**What needs to be done**
Copy out, from the entries below, each line that holds the string "computer".

[Opening Supplied information section]

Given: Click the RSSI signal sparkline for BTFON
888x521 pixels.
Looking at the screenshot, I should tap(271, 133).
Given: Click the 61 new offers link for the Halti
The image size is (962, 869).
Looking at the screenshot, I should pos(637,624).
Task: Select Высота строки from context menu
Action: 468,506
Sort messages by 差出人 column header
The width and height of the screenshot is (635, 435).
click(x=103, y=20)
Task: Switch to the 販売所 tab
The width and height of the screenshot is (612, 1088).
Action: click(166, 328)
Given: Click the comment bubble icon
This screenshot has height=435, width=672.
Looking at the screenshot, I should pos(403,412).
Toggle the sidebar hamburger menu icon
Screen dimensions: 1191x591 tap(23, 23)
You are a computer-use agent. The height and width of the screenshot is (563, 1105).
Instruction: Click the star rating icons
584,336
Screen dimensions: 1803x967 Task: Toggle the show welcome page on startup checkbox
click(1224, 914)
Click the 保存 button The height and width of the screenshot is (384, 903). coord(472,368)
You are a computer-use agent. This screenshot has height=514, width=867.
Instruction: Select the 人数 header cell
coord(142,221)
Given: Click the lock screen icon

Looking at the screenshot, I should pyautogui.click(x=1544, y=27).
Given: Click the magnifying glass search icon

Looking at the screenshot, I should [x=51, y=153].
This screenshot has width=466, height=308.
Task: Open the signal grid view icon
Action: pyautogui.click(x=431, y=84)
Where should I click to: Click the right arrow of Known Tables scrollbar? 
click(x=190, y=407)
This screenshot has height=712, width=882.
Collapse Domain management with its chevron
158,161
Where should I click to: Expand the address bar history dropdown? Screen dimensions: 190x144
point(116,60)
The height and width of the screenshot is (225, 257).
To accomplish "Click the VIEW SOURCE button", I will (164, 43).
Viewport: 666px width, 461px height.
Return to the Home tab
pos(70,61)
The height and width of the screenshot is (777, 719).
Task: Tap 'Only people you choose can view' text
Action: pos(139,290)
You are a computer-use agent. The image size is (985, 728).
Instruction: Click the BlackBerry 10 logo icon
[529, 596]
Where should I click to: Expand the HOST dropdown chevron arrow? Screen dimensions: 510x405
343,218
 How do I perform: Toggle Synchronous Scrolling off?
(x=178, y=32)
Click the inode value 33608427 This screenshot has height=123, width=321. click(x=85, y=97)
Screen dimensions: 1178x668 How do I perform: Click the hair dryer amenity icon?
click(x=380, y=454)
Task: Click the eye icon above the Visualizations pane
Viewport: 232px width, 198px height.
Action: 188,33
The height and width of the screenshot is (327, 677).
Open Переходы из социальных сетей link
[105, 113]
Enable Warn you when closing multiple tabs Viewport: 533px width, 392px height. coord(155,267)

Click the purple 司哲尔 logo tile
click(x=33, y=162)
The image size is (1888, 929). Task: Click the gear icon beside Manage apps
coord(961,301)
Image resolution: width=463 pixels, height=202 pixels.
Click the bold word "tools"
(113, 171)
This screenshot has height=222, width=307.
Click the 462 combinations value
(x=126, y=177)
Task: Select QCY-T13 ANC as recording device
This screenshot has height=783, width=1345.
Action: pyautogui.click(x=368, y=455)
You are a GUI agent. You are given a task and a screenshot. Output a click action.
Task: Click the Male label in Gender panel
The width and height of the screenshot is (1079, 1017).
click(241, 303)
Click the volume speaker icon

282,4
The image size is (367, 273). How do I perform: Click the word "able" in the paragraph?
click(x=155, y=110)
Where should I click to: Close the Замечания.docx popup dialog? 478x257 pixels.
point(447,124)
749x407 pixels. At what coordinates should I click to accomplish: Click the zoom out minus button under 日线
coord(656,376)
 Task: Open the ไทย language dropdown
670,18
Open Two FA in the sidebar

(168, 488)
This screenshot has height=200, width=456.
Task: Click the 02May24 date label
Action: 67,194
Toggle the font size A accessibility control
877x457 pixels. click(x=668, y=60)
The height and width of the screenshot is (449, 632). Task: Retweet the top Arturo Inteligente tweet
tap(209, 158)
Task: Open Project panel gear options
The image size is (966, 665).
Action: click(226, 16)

[Closing Supplied information section]

**Problem solution**
You are a computer-use agent. The height and width of the screenshot is (563, 1105).
You are a computer-use agent. This screenshot has height=514, width=867.
You are a computer-use agent. The image size is (985, 728).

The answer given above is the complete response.